**YOUR GOAL**
Please reproduce the following records exactly as they appear.

**DATA EXTRACT**
=== Section Start ===
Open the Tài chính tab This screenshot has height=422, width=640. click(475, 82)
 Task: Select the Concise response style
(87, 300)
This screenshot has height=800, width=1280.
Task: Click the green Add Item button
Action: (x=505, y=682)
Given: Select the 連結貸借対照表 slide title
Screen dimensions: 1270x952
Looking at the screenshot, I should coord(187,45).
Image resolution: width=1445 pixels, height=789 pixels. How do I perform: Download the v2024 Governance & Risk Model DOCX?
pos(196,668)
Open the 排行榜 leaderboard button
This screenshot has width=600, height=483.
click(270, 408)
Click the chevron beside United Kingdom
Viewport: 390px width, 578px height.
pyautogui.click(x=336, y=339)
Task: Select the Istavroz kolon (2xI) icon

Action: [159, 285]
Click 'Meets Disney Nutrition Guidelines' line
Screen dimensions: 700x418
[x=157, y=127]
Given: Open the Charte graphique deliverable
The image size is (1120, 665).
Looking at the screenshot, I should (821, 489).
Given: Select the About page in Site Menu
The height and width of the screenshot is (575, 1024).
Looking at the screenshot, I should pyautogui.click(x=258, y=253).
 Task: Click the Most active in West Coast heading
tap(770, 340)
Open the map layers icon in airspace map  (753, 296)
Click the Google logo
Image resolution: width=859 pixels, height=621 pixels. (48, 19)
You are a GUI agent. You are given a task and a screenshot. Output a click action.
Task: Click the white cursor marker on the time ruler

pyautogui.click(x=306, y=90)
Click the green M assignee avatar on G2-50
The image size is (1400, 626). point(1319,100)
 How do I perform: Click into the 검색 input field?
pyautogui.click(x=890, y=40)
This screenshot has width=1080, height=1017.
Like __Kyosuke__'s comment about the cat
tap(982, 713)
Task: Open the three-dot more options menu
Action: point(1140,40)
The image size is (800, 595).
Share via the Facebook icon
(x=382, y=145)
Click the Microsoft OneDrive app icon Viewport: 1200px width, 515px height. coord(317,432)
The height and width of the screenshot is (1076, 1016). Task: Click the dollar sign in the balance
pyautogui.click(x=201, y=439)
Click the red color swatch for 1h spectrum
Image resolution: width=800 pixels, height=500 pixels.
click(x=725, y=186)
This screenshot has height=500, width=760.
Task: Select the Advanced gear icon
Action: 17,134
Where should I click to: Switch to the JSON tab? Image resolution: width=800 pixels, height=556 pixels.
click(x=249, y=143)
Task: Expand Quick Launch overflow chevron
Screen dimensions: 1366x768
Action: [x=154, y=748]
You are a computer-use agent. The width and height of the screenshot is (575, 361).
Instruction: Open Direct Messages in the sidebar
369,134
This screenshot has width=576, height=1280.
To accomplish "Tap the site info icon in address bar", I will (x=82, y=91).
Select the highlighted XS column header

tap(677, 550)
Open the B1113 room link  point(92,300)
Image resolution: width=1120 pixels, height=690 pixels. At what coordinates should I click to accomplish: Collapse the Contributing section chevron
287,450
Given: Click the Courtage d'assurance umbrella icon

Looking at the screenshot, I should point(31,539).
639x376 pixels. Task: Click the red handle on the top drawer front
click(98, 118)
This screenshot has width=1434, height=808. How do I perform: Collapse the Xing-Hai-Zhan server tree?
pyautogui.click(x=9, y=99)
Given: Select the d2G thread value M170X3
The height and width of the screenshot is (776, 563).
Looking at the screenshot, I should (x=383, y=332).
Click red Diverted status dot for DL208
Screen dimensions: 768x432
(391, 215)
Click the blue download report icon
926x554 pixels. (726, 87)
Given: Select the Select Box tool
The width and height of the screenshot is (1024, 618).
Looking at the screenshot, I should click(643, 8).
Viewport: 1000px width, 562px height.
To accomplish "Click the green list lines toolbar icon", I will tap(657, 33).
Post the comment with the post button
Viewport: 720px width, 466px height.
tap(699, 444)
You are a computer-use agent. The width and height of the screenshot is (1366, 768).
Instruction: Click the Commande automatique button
=== Section End ===
**WORKED SOLUTION**
Open the Tài chính tab This screenshot has height=422, width=640. click(475, 82)
 Task: Select the Concise response style
(87, 300)
This screenshot has height=800, width=1280.
Task: Click the green Add Item button
Action: (x=505, y=682)
Given: Select the 連結貸借対照表 slide title
Screen dimensions: 1270x952
Looking at the screenshot, I should coord(187,45).
Image resolution: width=1445 pixels, height=789 pixels. How do I perform: Download the v2024 Governance & Risk Model DOCX?
pos(196,668)
Open the 排行榜 leaderboard button
This screenshot has width=600, height=483.
click(270, 408)
Click the chevron beside United Kingdom
Viewport: 390px width, 578px height.
pyautogui.click(x=336, y=339)
Task: Select the Istavroz kolon (2xI) icon

Action: [159, 285]
Click 'Meets Disney Nutrition Guidelines' line
Screen dimensions: 700x418
[x=157, y=127]
Given: Open the Charte graphique deliverable
The image size is (1120, 665).
Looking at the screenshot, I should (821, 489).
Given: Select the About page in Site Menu
The height and width of the screenshot is (575, 1024).
Looking at the screenshot, I should pyautogui.click(x=258, y=253).
 Task: Click the Most active in West Coast heading
tap(770, 340)
Open the map layers icon in airspace map  (753, 296)
Click the Google logo
Image resolution: width=859 pixels, height=621 pixels. (48, 19)
You are a GUI agent. You are given a task and a screenshot. Output a click action.
Task: Click the white cursor marker on the time ruler

pyautogui.click(x=306, y=90)
Click the green M assignee avatar on G2-50
The image size is (1400, 626). point(1319,100)
 How do I perform: Click into the 검색 input field?
pyautogui.click(x=890, y=40)
This screenshot has width=1080, height=1017.
Like __Kyosuke__'s comment about the cat
tap(982, 713)
Task: Open the three-dot more options menu
Action: point(1140,40)
The image size is (800, 595).
Share via the Facebook icon
(x=382, y=145)
Click the Microsoft OneDrive app icon Viewport: 1200px width, 515px height. coord(317,432)
The height and width of the screenshot is (1076, 1016). Task: Click the dollar sign in the balance
pyautogui.click(x=201, y=439)
Click the red color swatch for 1h spectrum
Image resolution: width=800 pixels, height=500 pixels.
click(x=725, y=186)
This screenshot has height=500, width=760.
Task: Select the Advanced gear icon
Action: 17,134
Where should I click to: Switch to the JSON tab? Image resolution: width=800 pixels, height=556 pixels.
click(x=249, y=143)
Task: Expand Quick Launch overflow chevron
Screen dimensions: 1366x768
Action: [x=154, y=748]
You are a computer-use agent. The width and height of the screenshot is (575, 361).
Instruction: Open Direct Messages in the sidebar
369,134
This screenshot has width=576, height=1280.
To accomplish "Tap the site info icon in address bar", I will (x=82, y=91).
Select the highlighted XS column header

tap(677, 550)
Open the B1113 room link  point(92,300)
Image resolution: width=1120 pixels, height=690 pixels. At what coordinates should I click to accomplish: Collapse the Contributing section chevron
287,450
Given: Click the Courtage d'assurance umbrella icon

Looking at the screenshot, I should point(31,539).
639x376 pixels. Task: Click the red handle on the top drawer front
click(98, 118)
This screenshot has width=1434, height=808. How do I perform: Collapse the Xing-Hai-Zhan server tree?
pyautogui.click(x=9, y=99)
Given: Select the d2G thread value M170X3
The height and width of the screenshot is (776, 563).
Looking at the screenshot, I should (x=383, y=332).
Click red Diverted status dot for DL208
Screen dimensions: 768x432
(391, 215)
Click the blue download report icon
926x554 pixels. (726, 87)
Given: Select the Select Box tool
The width and height of the screenshot is (1024, 618).
Looking at the screenshot, I should click(643, 8).
Viewport: 1000px width, 562px height.
To accomplish "Click the green list lines toolbar icon", I will tap(657, 33).
Post the comment with the post button
Viewport: 720px width, 466px height.
tap(699, 444)
You are a computer-use agent. The width and height of the screenshot is (1366, 768).
Instruction: Click the Commande automatique button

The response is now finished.